Les Nobel de littérature chinois n’ont pas de chance. Gao Xingjian, auteur du très beau et très poétique roman La Montagne de l’âme, avait été superbement ignoré par les instances officielles de son pays, lorsqu’il avait reçu en l’an 2000 le Prix Nobel de littérature. Pékin y avait vu un camouflet politique puisque l’écrivain vivait en exil et avait adopté la nationalité française.

Mo Yan, au contraire, auteur de Beaux Seins, Belles Fesses, couronné à son tour le 11 octobre, a eu droit, lui, aux félicitations des officiels chinois. Mais c’est de l’autre camp que sont venus les reproches: Wei Jinsheng, le plus vieux et l’un des plus célèbres dissidents chinois, qui vit en exil aux Etats-Unis, a critiqué ce Prix Nobel, jugeant notamment Mo Yan trop admiratif de l’héritage de Mao Tsé-toung et pas assez engagé au plan politique, tout en reconnaissant ­ – cela mérite d’être souligné – sa valeur littéraire.

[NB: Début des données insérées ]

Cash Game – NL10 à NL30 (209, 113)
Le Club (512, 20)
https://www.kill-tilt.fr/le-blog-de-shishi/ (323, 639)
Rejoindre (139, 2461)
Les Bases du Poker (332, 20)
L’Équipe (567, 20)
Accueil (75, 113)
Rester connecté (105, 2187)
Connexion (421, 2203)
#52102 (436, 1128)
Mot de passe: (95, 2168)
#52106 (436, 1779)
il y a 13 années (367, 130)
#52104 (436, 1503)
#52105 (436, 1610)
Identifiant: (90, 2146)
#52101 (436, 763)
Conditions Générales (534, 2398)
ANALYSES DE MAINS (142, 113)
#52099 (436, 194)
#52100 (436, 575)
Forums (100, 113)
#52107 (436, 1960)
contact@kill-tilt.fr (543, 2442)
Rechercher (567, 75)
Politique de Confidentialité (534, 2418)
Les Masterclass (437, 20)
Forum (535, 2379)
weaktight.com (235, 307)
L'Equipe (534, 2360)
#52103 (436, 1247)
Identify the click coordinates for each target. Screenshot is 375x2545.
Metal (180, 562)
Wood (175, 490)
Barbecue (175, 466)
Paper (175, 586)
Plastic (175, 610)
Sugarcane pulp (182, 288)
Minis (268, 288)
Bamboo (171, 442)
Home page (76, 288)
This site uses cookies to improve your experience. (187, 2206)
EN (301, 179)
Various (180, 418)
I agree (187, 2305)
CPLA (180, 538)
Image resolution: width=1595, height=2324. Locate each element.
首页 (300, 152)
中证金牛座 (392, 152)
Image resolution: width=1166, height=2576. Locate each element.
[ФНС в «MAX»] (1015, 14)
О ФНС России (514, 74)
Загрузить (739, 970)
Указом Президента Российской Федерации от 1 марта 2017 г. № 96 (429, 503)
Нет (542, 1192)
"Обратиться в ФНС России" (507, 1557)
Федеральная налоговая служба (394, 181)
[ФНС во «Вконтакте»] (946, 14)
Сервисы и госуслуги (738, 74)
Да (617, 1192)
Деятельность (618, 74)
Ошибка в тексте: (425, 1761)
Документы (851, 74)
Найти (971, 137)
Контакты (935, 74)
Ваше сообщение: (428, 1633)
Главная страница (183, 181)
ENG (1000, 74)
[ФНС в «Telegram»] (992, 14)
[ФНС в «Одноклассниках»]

Néanmoins, les romans du lauréat n’hésitent pas à dépeindre la Chine des années Mao, comme celle d’aujourd’hui, avec un réalisme qui fait froid dans le dos. Ni les horreurs de la Révolution culturelle, ni les méfaits du «Grand Bond en avant», ni les errances de la politique de l’enfant unique ne sont passés sous silence dans ses romans. Quant à la corruption, elle est souvent au cœur même de ses récits.

Une autre dissidente, elle aussi en exil, Chai Ling, qui fut l’une des meneuses du mouvement de la place Tiananmen en 1989, a rappelé de son côté que le roman de Mo Yan intitulé Grenouilles (Seuil 2011) dénonçait sans ambages les crimes induits dans les campagnes chinoises par la politique de l’enfant unique.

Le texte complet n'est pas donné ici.